• _What needs to be done_:
Write the data out again, exactly as given.

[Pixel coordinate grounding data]
== Segment start ==
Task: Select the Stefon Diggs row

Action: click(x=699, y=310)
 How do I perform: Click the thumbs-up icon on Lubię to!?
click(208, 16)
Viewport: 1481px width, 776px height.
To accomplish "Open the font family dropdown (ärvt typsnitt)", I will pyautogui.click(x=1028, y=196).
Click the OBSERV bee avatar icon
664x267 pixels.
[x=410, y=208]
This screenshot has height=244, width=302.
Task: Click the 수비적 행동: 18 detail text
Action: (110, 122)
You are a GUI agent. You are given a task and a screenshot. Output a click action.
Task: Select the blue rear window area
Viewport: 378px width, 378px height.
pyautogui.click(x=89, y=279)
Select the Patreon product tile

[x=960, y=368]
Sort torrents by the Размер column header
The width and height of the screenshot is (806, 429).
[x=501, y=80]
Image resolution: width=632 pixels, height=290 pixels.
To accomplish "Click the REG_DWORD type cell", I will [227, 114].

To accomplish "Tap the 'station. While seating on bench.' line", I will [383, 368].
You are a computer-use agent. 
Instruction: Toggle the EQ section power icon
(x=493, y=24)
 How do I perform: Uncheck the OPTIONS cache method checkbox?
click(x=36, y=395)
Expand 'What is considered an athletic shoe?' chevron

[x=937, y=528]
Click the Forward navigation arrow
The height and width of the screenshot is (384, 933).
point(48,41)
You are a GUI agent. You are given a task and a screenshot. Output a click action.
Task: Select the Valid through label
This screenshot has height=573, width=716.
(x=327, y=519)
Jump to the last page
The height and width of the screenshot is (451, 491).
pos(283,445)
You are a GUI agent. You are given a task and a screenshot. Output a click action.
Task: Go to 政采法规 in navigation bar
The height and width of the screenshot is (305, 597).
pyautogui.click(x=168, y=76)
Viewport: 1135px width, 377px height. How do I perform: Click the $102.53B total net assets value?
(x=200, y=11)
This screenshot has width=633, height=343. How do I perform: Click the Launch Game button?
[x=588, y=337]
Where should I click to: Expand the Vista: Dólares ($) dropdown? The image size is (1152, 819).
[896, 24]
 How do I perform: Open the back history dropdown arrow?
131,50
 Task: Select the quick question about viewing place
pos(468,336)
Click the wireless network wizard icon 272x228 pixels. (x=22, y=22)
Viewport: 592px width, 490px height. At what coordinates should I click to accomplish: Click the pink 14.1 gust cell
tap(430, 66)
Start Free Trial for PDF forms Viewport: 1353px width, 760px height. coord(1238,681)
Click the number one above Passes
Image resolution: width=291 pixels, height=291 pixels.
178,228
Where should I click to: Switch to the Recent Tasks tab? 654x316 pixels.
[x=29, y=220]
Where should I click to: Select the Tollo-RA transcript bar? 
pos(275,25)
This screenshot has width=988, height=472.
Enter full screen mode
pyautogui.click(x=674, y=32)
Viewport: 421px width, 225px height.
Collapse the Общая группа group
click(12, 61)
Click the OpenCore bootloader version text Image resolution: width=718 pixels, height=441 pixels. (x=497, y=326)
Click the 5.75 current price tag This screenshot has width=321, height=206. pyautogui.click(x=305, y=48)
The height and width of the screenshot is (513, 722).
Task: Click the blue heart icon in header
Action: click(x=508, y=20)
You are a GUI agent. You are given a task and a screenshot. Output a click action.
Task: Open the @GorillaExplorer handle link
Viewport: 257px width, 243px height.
== Segment end ==
• _Written reply_:
Task: Select the Stefon Diggs row

Action: click(x=699, y=310)
 How do I perform: Click the thumbs-up icon on Lubię to!?
click(208, 16)
Viewport: 1481px width, 776px height.
To accomplish "Open the font family dropdown (ärvt typsnitt)", I will pyautogui.click(x=1028, y=196).
Click the OBSERV bee avatar icon
664x267 pixels.
[x=410, y=208]
This screenshot has height=244, width=302.
Task: Click the 수비적 행동: 18 detail text
Action: (110, 122)
You are a GUI agent. You are given a task and a screenshot. Output a click action.
Task: Select the blue rear window area
Viewport: 378px width, 378px height.
pyautogui.click(x=89, y=279)
Select the Patreon product tile

[x=960, y=368]
Sort torrents by the Размер column header
The width and height of the screenshot is (806, 429).
[x=501, y=80]
Image resolution: width=632 pixels, height=290 pixels.
To accomplish "Click the REG_DWORD type cell", I will [227, 114].

To accomplish "Tap the 'station. While seating on bench.' line", I will [383, 368].
You are a computer-use agent. 
Instruction: Toggle the EQ section power icon
(x=493, y=24)
 How do I perform: Uncheck the OPTIONS cache method checkbox?
click(x=36, y=395)
Expand 'What is considered an athletic shoe?' chevron

[x=937, y=528]
Click the Forward navigation arrow
The height and width of the screenshot is (384, 933).
point(48,41)
You are a GUI agent. You are given a task and a screenshot. Output a click action.
Task: Select the Valid through label
This screenshot has height=573, width=716.
(x=327, y=519)
Jump to the last page
The height and width of the screenshot is (451, 491).
pos(283,445)
You are a GUI agent. You are given a task and a screenshot. Output a click action.
Task: Go to 政采法规 in navigation bar
The height and width of the screenshot is (305, 597).
pyautogui.click(x=168, y=76)
Viewport: 1135px width, 377px height. How do I perform: Click the $102.53B total net assets value?
(x=200, y=11)
This screenshot has width=633, height=343. How do I perform: Click the Launch Game button?
[x=588, y=337]
Where should I click to: Expand the Vista: Dólares ($) dropdown? The image size is (1152, 819).
[896, 24]
 How do I perform: Open the back history dropdown arrow?
131,50
 Task: Select the quick question about viewing place
pos(468,336)
Click the wireless network wizard icon 272x228 pixels. (x=22, y=22)
Viewport: 592px width, 490px height. At what coordinates should I click to accomplish: Click the pink 14.1 gust cell
tap(430, 66)
Start Free Trial for PDF forms Viewport: 1353px width, 760px height. coord(1238,681)
Click the number one above Passes
Image resolution: width=291 pixels, height=291 pixels.
178,228
Where should I click to: Switch to the Recent Tasks tab? 654x316 pixels.
[x=29, y=220]
Where should I click to: Select the Tollo-RA transcript bar? 
pos(275,25)
This screenshot has width=988, height=472.
Enter full screen mode
pyautogui.click(x=674, y=32)
Viewport: 421px width, 225px height.
Collapse the Общая группа group
click(12, 61)
Click the OpenCore bootloader version text Image resolution: width=718 pixels, height=441 pixels. (x=497, y=326)
Click the 5.75 current price tag This screenshot has width=321, height=206. pyautogui.click(x=305, y=48)
The height and width of the screenshot is (513, 722).
Task: Click the blue heart icon in header
Action: click(x=508, y=20)
You are a GUI agent. You are given a task and a screenshot. Output a click action.
Task: Open the @GorillaExplorer handle link
Viewport: 257px width, 243px height.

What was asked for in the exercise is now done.